Zusammenleben lernen

Ksenija Auksutat
Ein Beitrag von Ksenija Auksutat, Evangelische Pfarrerin, Stockstadt

Bei einer Fahrradtour durch den Wald vor den Toren von Darmstadt machen wir Rast an einem alten Gemäuer. Hier stand im 18. Jahrhundert eine Jagdhütte der hessischen Grafen. Und viele hundert Jahre davor gab es an dieser Stelle einen römischen Tempel. Dieser Tempel wiederum war auf einem Hügelgrab errichtet worden, das aus der Bronzezeit stammt. Es war etwa 1000 vor Christus von Menschen aufgehäuft worden. Das erzählt ein Schild am Waldparkplatz in der Nähe.

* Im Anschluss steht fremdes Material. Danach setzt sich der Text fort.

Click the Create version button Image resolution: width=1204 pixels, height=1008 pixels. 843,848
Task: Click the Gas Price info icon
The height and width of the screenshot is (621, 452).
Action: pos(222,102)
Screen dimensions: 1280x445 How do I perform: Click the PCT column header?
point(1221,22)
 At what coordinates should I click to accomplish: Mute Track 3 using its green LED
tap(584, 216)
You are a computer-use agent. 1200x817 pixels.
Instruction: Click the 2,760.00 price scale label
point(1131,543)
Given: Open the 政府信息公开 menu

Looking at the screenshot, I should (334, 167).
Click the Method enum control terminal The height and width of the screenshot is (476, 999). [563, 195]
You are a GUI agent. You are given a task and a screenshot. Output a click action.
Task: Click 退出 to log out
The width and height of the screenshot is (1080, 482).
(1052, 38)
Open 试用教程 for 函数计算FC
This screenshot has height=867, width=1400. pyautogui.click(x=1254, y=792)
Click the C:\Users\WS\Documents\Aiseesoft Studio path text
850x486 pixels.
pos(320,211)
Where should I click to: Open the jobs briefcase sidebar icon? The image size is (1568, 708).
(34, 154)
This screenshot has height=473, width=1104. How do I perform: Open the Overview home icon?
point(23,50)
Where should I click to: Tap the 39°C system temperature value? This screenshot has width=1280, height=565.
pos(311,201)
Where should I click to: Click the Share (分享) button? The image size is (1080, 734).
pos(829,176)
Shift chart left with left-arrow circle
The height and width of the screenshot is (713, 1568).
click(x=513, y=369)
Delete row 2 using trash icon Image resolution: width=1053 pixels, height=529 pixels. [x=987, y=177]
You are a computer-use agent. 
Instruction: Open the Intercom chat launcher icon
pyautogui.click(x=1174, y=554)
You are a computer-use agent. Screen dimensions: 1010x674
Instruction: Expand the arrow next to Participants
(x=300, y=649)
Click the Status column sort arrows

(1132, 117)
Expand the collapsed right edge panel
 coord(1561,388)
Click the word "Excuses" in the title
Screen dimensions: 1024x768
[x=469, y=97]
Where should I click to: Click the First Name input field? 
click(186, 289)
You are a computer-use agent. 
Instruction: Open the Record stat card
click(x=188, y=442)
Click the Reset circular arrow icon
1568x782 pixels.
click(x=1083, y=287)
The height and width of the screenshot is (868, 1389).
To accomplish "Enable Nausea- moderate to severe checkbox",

Ich bin beeindruckt. Mitten im Wald stehen wir an einem geschichtlichen Ort. Keine Schlacht hat sich da ereignet, keine bedeutende Architektur ist zu sehen, die die Zeiten überdauert hätte. Aber es ist ein Ort, der etwas über Menschen erzählt. Jede der Schichten im Boden berichtet vom Leben in unterschiedlichen Zeiten. Ich versuche, mir das vorzustellen: Die Kelten, die das Hügelgrab gebaut haben, sind die ausgestorben oder weggezogen, als die Römer kamen? Oder haben sie über bestimmte Epochen gleichzeitig hier gesiedelt? Wie lebten sie zusammen?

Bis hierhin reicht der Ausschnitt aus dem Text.